[Saved entries]

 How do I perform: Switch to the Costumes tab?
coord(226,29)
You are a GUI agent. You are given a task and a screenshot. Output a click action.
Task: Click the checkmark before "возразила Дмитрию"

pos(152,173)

■ Exercise: Return precisely the lines of the records, starting with the line that holds "You are a GUI" and ending with the last one.

■ Task solution:
You are a GUI agent. You are given a task and a screenshot. Output a click action.
Task: Click the checkmark before "возразила Дмитрию"

pos(152,173)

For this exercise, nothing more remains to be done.